─── DOCUMENT PASSAGE
The plaintiff opposed that motion, moved to strike the
company's affirmative defense,3 and asked the court to impose
sanctions. His opposition posited (i) that an e-mail communication
is not a writing and, therefore, the Policy did not satisfy the
"written provision" requirement of 9 U.S.C. § 2 and (ii) that, in
all events, the Policy was unenforceable because the company's e-
mail communication had failed to give the plaintiff adequate notice
that the Policy was intended to form a binding agreement to
arbitrate.
In response, General Dynamics submitted the affidavit of
the plaintiff's supervisor, John A. Sawyer. Sawyer vouchsafed that
the plaintiff performed most of his work on a computer and was
accustomed to sending and receiving e-mail communications. He also
averred that he periodically reminded the plaintiff that he was
responsible for knowing, understanding, and complying with company
policies, and that he could access those policies on the
"Connections" section of the company's intranet. In a companion
3
The plaintiff's motion did not specify which of the eight
affirmative defenses alleged in the answer it sought to strike. In
ruling on the motion, the district court treated it as a request to
strike the third affirmative defense, in which General Dynamics had
asserted that "[a]ll counts of Plaintiff's Complaint are subject to
the dispute resolution procedure of [the] Policy, and therefore
cannot be tried by this Court." Neither side has complained about
this sensible reading of the record, so we follow the district
court's lead.
-7-
affidavit, the company's vice-president of human resources, Anne R.
Harris, related that DeMuro typically sent three to five e-mails
per year to the work force as a whole and that those e-mails
generally were of company-wide significance. Harris opined that
employees would consider correspondence from DeMuro to be important
and would review those materials thoroughly.
──────
PROBLEMS AND TASKS:
A – Answer these questions from the court passage.
(i) Who was the plaintiff's supervisor?
(ii) How many affirmative defenses were alleged in the answer?
(iii) How many e-mails per year did DeMuro typically send to the work force as a whole?
B – Output the part of the court passage that begins at the words "Harris, related that" and stops after the words "those materials thoroughly.".
─── DATASET EXTRACT
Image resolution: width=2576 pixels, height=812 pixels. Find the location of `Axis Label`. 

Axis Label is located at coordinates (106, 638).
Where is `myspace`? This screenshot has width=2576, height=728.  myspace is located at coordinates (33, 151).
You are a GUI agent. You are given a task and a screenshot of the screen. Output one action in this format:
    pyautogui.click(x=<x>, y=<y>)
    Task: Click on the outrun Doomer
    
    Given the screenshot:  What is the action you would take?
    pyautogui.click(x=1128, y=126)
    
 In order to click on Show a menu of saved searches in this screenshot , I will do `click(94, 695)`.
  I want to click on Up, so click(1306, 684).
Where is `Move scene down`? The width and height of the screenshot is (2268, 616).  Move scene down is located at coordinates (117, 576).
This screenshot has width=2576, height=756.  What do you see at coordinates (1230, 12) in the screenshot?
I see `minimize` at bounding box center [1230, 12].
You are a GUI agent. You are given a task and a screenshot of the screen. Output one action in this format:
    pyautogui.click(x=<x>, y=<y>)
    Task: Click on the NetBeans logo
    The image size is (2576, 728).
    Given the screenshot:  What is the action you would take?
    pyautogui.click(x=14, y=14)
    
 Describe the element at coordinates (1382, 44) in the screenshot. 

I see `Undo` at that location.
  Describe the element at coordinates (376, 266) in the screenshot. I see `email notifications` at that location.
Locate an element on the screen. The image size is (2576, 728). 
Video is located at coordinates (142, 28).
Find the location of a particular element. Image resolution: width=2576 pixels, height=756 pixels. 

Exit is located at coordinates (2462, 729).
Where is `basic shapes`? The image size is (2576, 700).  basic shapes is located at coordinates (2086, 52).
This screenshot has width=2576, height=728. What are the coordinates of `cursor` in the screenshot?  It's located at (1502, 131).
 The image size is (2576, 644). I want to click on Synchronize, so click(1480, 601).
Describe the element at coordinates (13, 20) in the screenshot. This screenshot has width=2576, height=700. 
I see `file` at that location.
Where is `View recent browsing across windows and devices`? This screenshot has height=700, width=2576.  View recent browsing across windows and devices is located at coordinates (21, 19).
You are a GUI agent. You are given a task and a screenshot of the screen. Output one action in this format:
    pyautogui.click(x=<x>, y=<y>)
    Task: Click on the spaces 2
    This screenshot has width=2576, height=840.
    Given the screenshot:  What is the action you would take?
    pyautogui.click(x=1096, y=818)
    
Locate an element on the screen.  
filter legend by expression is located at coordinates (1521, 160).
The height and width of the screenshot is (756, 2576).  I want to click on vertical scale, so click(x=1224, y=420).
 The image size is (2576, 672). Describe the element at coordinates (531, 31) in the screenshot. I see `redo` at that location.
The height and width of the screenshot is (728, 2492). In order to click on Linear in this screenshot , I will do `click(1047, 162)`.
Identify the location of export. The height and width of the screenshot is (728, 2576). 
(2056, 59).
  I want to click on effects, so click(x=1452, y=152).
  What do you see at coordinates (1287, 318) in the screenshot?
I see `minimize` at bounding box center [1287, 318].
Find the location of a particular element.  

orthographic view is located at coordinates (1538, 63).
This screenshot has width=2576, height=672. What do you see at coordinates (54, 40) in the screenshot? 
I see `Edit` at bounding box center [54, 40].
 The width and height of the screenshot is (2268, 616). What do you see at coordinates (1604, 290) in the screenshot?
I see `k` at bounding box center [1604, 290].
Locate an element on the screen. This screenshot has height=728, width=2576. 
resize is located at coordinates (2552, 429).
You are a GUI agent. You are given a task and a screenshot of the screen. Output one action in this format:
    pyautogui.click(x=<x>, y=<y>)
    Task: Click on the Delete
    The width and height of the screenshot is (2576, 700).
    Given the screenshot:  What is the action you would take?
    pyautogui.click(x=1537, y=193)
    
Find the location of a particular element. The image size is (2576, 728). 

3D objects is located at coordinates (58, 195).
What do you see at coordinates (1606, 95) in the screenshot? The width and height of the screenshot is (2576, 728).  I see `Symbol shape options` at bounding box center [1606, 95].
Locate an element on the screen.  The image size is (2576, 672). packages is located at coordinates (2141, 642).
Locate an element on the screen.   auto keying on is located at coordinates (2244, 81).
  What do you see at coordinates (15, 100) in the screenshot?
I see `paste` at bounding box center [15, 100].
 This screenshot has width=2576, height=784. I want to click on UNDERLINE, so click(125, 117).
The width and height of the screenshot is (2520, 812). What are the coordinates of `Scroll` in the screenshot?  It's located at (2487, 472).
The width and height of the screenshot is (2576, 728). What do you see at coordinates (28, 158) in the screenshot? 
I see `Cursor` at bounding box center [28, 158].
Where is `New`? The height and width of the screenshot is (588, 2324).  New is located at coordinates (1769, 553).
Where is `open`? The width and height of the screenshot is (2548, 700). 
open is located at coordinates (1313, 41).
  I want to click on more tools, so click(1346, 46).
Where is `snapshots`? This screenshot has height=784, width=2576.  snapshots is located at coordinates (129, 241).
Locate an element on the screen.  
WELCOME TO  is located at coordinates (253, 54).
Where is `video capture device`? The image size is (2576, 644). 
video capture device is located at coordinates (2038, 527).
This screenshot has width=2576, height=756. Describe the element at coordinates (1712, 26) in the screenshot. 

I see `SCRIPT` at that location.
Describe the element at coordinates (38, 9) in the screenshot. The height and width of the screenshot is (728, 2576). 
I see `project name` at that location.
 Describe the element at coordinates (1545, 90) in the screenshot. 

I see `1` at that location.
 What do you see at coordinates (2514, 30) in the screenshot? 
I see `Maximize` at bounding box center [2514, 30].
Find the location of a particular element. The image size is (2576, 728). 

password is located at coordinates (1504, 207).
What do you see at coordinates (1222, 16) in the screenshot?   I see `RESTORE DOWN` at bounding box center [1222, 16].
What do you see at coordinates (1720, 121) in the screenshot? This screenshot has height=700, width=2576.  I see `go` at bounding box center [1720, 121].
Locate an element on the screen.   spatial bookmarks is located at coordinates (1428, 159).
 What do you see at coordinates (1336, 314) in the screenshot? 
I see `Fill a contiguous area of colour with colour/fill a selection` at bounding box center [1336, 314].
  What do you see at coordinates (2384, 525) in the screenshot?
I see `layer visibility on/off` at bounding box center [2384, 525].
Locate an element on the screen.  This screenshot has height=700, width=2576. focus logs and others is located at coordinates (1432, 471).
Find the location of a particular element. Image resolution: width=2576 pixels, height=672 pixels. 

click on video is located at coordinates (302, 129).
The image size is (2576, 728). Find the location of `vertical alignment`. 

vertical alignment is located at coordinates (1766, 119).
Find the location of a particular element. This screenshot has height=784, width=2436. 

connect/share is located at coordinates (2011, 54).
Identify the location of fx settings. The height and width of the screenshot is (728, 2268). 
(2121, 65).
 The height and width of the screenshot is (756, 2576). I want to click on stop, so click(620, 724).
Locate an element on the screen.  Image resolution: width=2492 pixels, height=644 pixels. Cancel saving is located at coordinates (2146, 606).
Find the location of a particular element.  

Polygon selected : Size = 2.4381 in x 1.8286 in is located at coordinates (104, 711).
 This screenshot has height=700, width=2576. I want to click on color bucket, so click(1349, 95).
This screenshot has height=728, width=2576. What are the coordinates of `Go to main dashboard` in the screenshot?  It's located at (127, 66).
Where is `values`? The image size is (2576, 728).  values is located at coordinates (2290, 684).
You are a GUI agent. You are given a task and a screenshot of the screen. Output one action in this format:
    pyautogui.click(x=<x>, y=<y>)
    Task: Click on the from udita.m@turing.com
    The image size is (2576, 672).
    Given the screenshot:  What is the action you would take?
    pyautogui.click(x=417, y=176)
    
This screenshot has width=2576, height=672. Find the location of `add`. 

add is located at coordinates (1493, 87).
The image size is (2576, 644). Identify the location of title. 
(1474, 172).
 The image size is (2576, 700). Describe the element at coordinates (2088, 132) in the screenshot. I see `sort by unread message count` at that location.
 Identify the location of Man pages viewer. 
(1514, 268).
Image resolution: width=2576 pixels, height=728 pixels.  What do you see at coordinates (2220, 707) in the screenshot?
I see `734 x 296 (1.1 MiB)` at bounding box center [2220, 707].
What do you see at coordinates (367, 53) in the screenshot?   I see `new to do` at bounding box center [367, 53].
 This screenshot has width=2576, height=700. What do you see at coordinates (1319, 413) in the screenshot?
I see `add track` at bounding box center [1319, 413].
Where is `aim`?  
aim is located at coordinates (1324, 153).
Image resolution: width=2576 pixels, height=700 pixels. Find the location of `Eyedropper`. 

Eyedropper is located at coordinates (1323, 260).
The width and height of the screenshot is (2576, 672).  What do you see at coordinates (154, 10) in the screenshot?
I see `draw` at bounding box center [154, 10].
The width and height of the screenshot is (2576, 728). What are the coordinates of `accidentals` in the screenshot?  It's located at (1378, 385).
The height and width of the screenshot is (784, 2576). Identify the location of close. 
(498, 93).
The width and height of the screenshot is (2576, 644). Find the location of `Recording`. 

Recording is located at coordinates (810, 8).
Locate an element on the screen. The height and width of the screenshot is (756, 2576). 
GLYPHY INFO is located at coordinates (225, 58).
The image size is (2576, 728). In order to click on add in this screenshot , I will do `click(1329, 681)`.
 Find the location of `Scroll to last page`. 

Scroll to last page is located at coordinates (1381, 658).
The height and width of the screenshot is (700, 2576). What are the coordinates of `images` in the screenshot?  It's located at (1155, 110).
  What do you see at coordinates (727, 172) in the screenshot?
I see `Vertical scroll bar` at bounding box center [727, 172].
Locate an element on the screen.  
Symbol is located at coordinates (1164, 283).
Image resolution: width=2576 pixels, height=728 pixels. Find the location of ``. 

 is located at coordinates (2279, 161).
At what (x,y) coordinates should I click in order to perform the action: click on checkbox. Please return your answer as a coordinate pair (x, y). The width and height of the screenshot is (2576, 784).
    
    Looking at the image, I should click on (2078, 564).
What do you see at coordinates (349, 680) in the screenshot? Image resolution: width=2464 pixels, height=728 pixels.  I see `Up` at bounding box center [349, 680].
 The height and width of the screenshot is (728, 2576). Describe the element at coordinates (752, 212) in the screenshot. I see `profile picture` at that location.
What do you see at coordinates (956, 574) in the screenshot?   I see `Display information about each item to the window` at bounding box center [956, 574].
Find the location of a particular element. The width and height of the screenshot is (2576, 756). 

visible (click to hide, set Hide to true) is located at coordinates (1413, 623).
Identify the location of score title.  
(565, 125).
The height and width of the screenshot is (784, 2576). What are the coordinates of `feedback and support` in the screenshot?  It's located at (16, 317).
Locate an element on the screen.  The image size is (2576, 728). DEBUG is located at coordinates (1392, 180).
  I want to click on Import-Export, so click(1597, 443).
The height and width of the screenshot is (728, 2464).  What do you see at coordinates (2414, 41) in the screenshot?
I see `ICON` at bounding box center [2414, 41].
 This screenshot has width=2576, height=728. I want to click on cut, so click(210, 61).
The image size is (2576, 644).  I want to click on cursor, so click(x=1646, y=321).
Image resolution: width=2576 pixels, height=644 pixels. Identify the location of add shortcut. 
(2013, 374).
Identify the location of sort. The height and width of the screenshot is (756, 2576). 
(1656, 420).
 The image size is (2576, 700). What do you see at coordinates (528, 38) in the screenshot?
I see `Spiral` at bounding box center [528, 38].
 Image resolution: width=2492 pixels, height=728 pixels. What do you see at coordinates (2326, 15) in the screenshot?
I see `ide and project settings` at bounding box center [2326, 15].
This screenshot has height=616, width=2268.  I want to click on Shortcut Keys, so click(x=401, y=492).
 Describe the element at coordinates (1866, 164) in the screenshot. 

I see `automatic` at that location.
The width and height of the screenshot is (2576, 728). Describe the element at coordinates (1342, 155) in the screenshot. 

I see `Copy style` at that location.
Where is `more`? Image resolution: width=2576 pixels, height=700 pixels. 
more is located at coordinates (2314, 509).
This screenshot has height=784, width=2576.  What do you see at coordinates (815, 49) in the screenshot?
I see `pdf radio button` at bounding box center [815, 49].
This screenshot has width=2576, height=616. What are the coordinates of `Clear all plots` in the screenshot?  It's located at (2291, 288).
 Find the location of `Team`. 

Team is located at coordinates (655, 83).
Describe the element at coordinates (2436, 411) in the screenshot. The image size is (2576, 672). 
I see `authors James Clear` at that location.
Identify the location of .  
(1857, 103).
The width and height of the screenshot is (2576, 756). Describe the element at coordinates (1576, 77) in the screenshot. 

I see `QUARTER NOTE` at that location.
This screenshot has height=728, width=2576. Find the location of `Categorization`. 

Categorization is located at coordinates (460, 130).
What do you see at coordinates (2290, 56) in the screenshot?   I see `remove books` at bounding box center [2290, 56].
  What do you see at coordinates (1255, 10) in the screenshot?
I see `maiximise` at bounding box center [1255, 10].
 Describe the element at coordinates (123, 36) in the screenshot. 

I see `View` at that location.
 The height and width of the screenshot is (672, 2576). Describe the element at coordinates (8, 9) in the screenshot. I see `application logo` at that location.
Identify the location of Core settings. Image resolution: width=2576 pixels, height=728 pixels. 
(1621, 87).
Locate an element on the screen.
──────
REPLIES:
A –
(i) John A. Sawyer
(ii) Eight
(iii) Three to five

B –
Harris, related that DeMuro typically sent three to five e-mails
per year to the work force as a whole and that those e-mails
generally were of company-wide significance. Harris opined that
employees would consider correspondence from DeMuro to be important
and would review those materials thoroughly.